Other · Deployer · Automated DecisionmakingChatbot
Real Prop. Law § 442-m(3)(a)-(c)
Plain Language
Online housing platforms and brokers using AI tools must: (1) run housing-related ad generation and captioning through separate generative processes with a specialized interface designed to prevent discriminatory audience selection or delivery; (2) not offer targeting options for housing ads or captions that relate to characteristics protected under New York housing law, individually or in combination; and (3) ensure that ad delivery pricing does not differ across protected-class groups, and not charge advertisers more for compliant ad delivery. These provisions function as housing-specific prohibited conduct rules for AI-driven advertising systems.
Statutory Text
Any real estate broker or online housing platform that uses AI tools shall: (a) ensure that housing-related advertisements or captioning are conducted in separate generative processes and have a specialized interface designed to avoid discrimination in audience selection and/or advertisement delivery; (b) avoid providing targeted options for housing-related advertisements or captioning that directly describes or relates to characteristics protected under New York state law relating to housing, or any substantially similar characteristics, individually or in combination; (c) ensure that delivery of advertisements and captioning systems do not result in differential charges to customers across groups on the basis of sex, race, ethnicity or other protected classes, or charge more to advertisers to deliver advertisements that are compliant with this paragraph;
G-02 Public Transparency & Documentation · G-02.4 · Deployer · Automated DecisionmakingChatbot
Real Prop.

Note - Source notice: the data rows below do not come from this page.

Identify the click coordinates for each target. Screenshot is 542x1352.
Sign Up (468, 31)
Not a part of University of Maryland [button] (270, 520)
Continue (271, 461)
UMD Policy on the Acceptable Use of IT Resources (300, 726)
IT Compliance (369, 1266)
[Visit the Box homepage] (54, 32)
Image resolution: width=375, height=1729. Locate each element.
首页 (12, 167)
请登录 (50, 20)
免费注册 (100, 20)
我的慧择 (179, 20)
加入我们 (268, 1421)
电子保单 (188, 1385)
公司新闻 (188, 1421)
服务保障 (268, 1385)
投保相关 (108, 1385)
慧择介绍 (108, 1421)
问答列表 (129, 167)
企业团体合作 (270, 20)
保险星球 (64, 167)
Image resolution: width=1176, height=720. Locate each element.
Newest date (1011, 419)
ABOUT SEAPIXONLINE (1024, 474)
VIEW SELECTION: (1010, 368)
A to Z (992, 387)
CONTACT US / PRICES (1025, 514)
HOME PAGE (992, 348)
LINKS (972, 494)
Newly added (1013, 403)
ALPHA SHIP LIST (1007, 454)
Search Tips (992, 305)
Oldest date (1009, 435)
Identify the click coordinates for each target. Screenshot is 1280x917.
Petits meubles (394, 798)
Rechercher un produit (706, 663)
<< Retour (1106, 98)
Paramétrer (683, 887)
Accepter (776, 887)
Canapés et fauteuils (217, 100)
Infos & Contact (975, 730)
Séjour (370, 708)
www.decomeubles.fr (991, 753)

Law § 442-m(3)(d)
Plain Language
Real estate brokers and online housing platforms using AI tools must document and retain compliance information related to the housing advertisement anti-discrimination requirements in subdivision 3, and publish a public-facing report on their website describing their compliance status and the internal auditing methods used. This is an ongoing public transparency obligation — the information must be maintained and accessible on the entity's website, not merely filed with a regulator.
Statutory Text
(d) document, retain, and provide public-facing reporting on such real estate broker's or online housing platform's website, information on compliance with this subdivision, and any internal auditing methods used for such compliance.